During our short stay, Maddox and I had so many visitors; the lady at the entrance for the NICU would always tell me that I shouldn’t be letting so many people around my baby, but we knew what little time Maddox had, and wanted everyone to have the opportunity to see his beautiful face. I was there with him everyday. We had a photo shoot, and had story time. I changed as many diapers as I could and brought in bedding friends had handmade for his NICU bed. I even got to bathe him. I took advantage of every second with him, holding and kissing him, never wanting to let go.

After seven wonderful weeks with him, his lungs began to fail him. Christmas Eve and Christmas Day were up and down. I tried to spend time with my family, but there was no place else I wanted to be but with my son on his first and only Christmas.

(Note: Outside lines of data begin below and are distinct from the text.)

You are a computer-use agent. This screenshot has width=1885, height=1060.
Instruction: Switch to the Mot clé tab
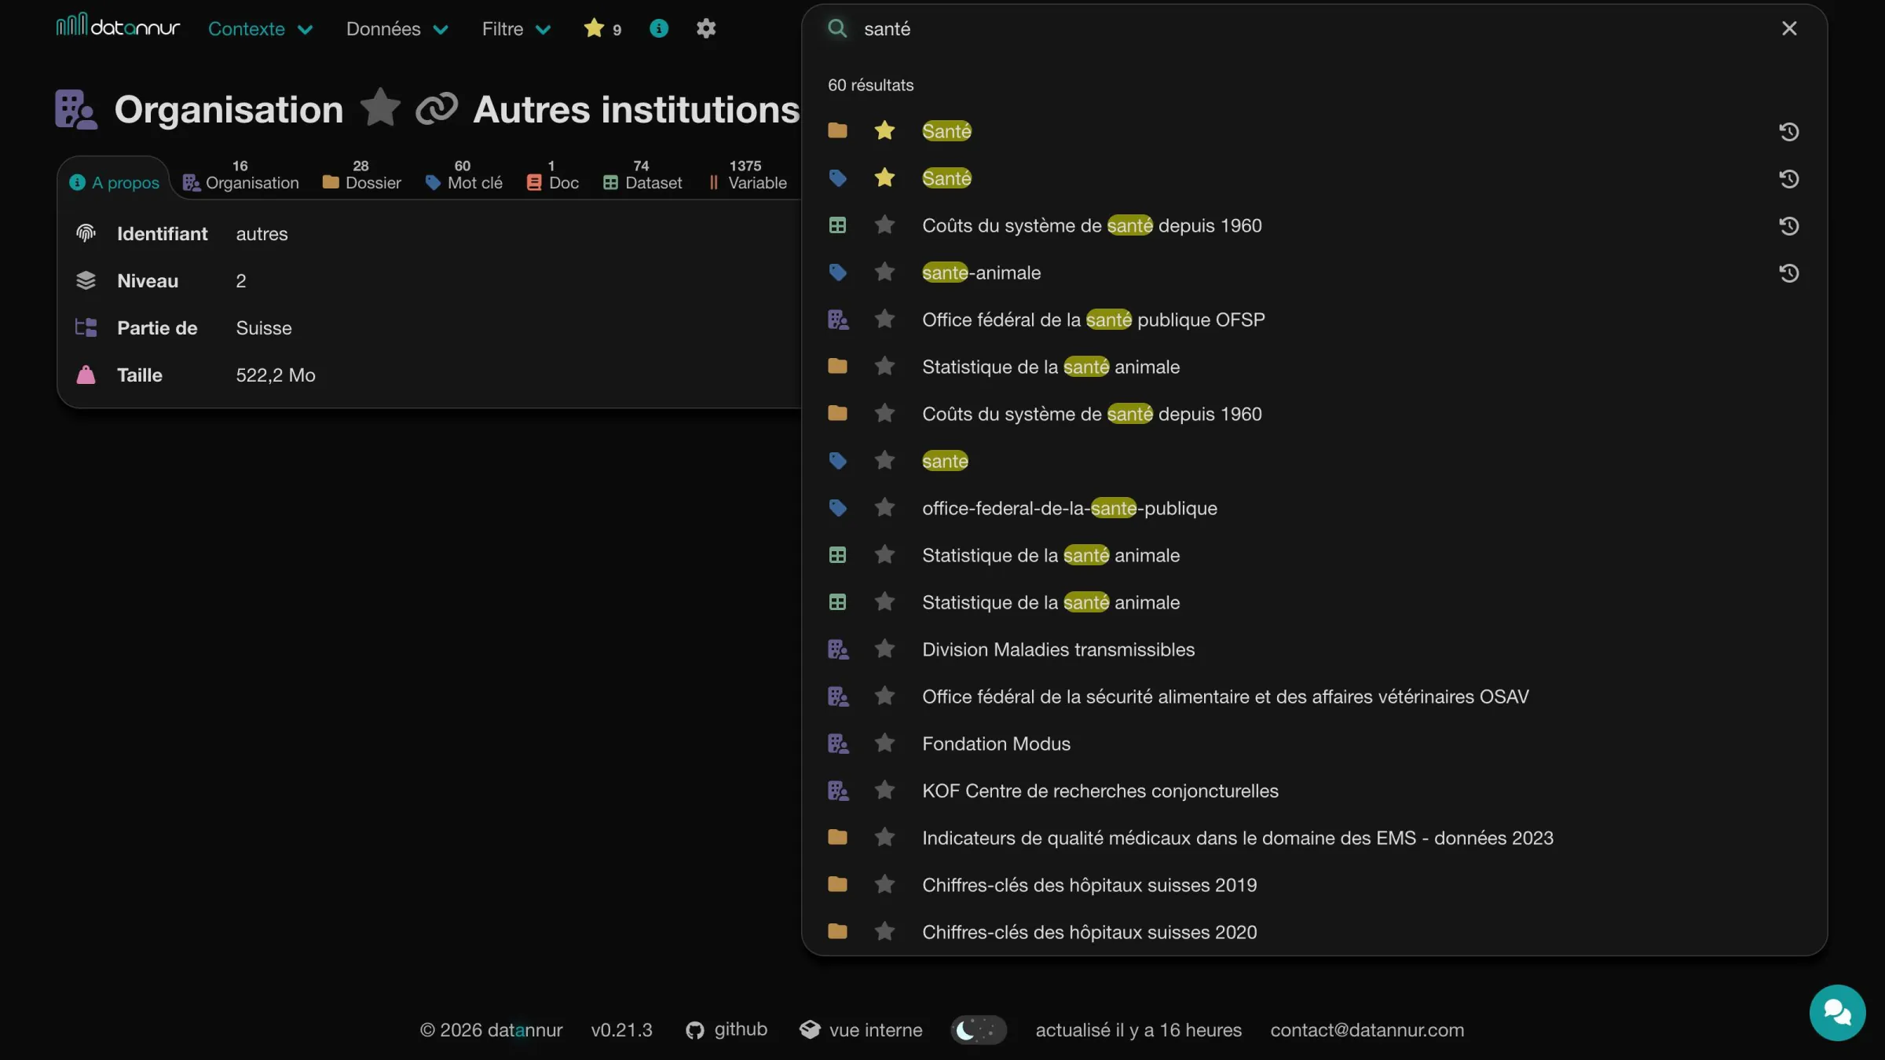463,176
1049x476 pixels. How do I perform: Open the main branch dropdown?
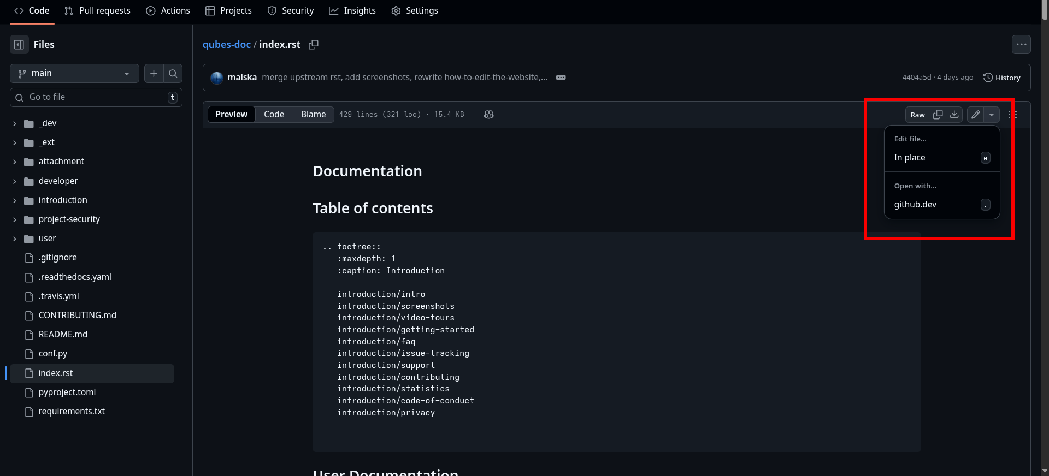(x=74, y=73)
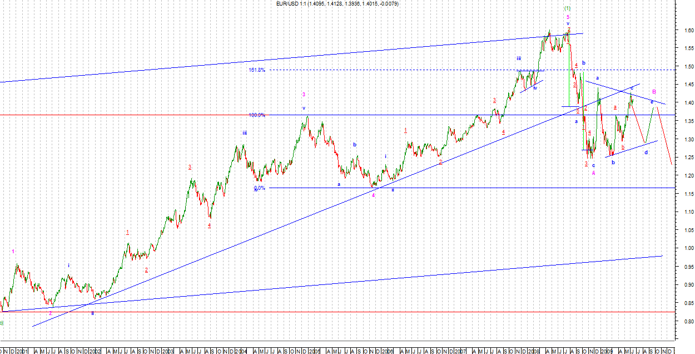Select the magenta 4 label at 2005 low
The height and width of the screenshot is (354, 695).
click(374, 195)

His PDA was open and fluid was shunting to the wrong places…the doctors found traces of blood in his lungs…he ventilators were all the way up, but still he was not maintaining his oxygen levels. All my family was there and we brought him up stairs to a big room so we could all say our goodbyes.

I held him for hours and hours. Finally, we knew we couldn’t keep him in this pain, and removed his tube. My initial reaction was “Maybe he’ll breathe on his own and he’ll be fine,” or, “Hurry, just put it back in,” because I just couldn’t let him go. We knew he was in pain, we knew he wouldn’t make it. So, we just held him as he drew his last breaths. We told him we loved him, that we were so proud of him. Mostly we told him that it was ok. We lost our precious Maddox December 26, 2011. It was the hardest thing I’ve ever watched and to this day just the thoughts of those final moments with him brings a flood of tears.

After he passed, we took pictures, which I still have not looked at, bathed him, got foot and hand prints and molds. We put him in a Spiderman onesie that was much too big for him, but he looked so adorable. We held him until the funeral director came and got him. I did not want my precious Maddox spending any time in the morgue. I was a complete wreck.

Now as the weeks turn into months, I just brace myself for the milestones. The pain is not as debilitating, but it’s still very raw. I still have jealousy and hate toward pregnant women and babies, but try to tell myself I don’t know their story. It’s hard when I do, though, and wonder, “Why are you blessed with your baby when you aren’t even a fit parent, but mine was taken from me?” I still don’t congratulate people, or go to showers or birthday parties. I know I can’t handle it and try not to put myself and others in that situation. I’m trying to live my life now not taking anything for granted and by doing good for other people. I know Maddox would want that from me, and I try to make him proud. I know these feeling will remain for a long time, and that maybe, when I am blessed again with a child, it will be easier. Everyday though, I am learning to live with this new normal, and having an Angel baby.